## Work to be completed
Could you restate word for word every line from the one containing "You are a GUI" to the end of the data below, pictures excluded?

## Input for this task
------------------------
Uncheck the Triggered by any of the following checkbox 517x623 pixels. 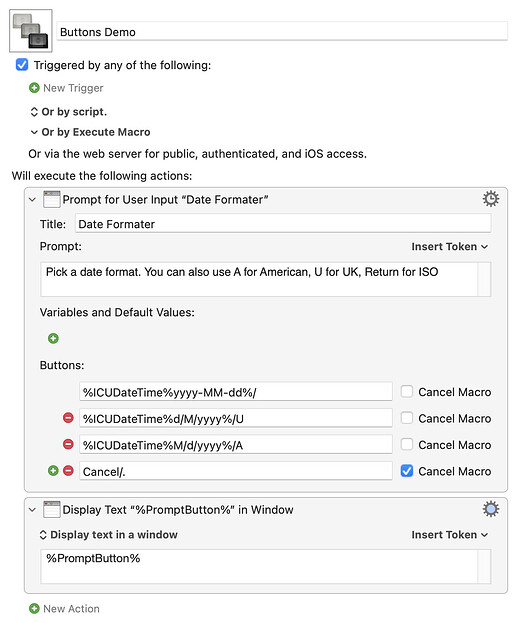coord(22,64)
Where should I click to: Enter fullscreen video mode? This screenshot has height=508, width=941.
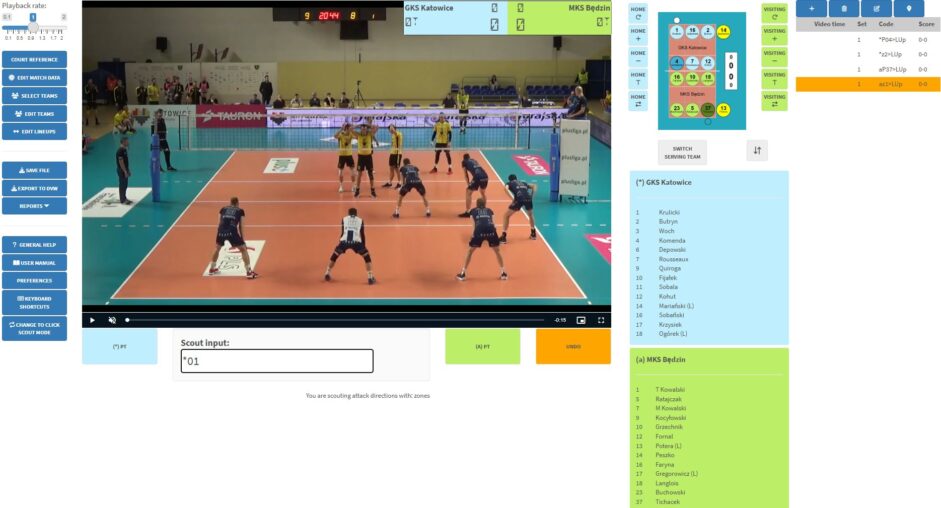[x=601, y=320]
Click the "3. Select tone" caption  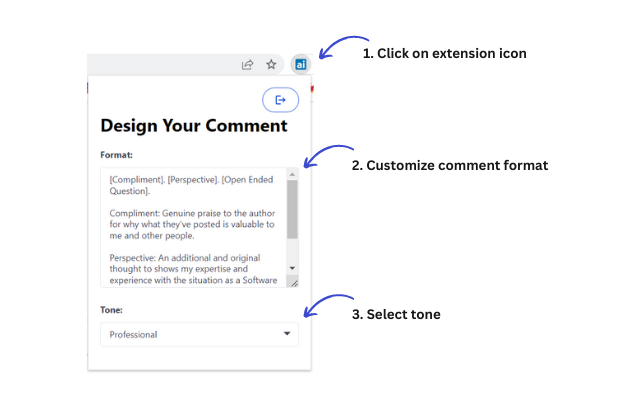click(396, 315)
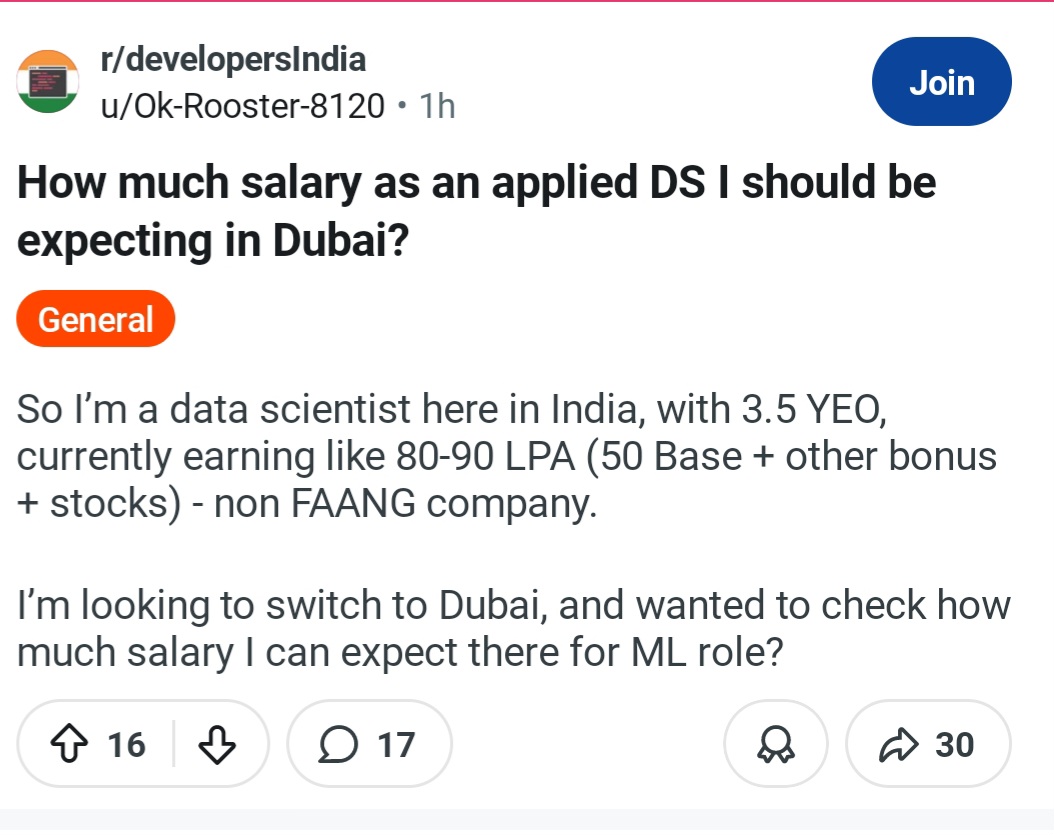The height and width of the screenshot is (835, 1054).
Task: Click the comment count showing 17
Action: tap(396, 744)
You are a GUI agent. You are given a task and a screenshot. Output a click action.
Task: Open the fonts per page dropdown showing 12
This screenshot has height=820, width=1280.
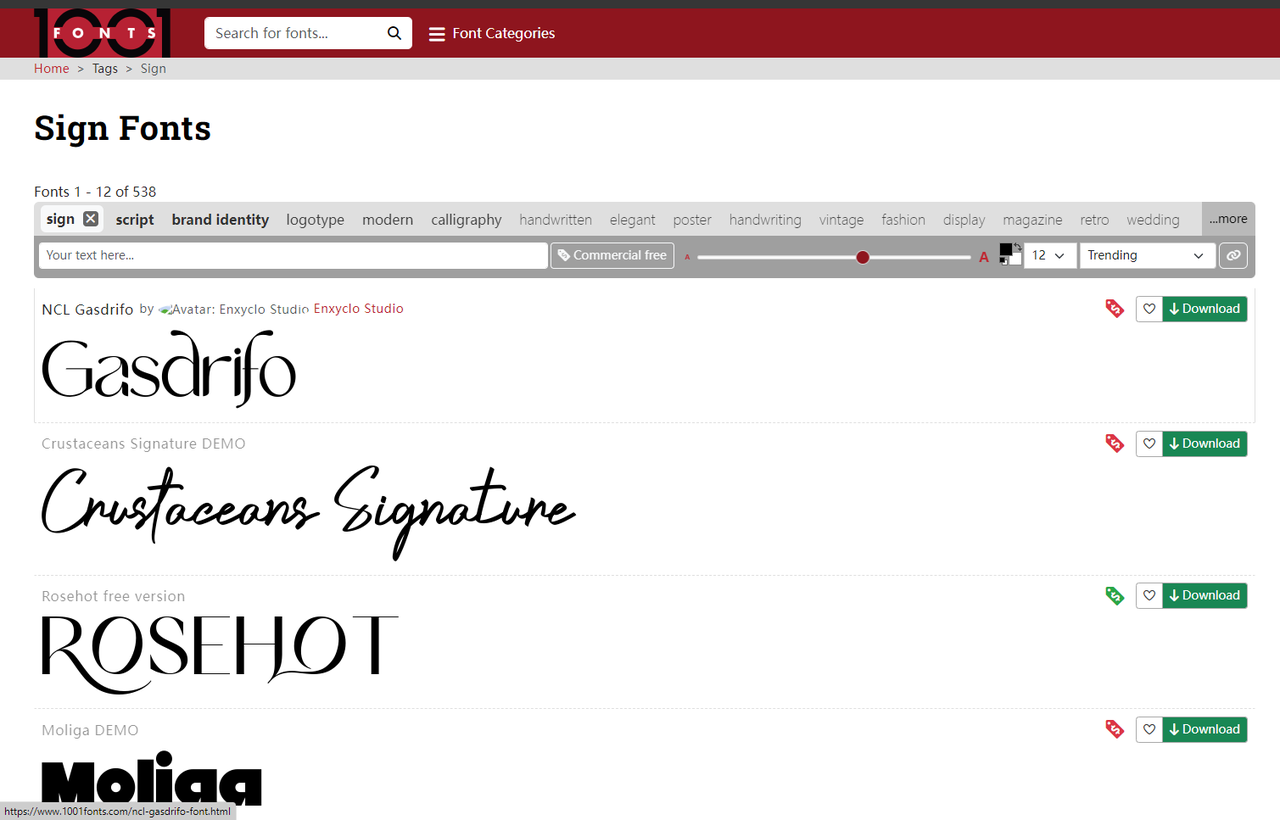tap(1049, 256)
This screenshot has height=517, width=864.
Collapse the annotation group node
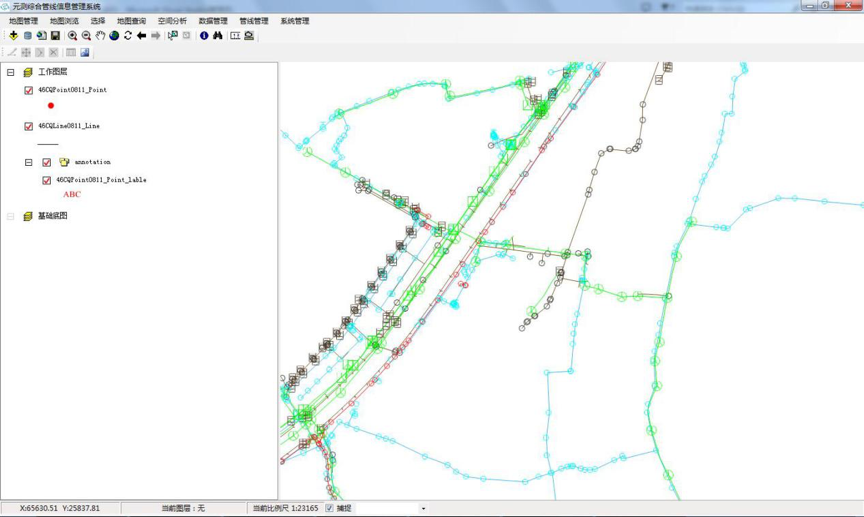(29, 162)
------------------------
## Answer for the task
You are a GUI agent. You are given a task and a screenshot. Output a click action.
Task: Open the fonts per page dropdown showing 12
This screenshot has height=820, width=1280.
tap(1049, 256)
This screenshot has height=517, width=864.
Collapse the annotation group node
(29, 162)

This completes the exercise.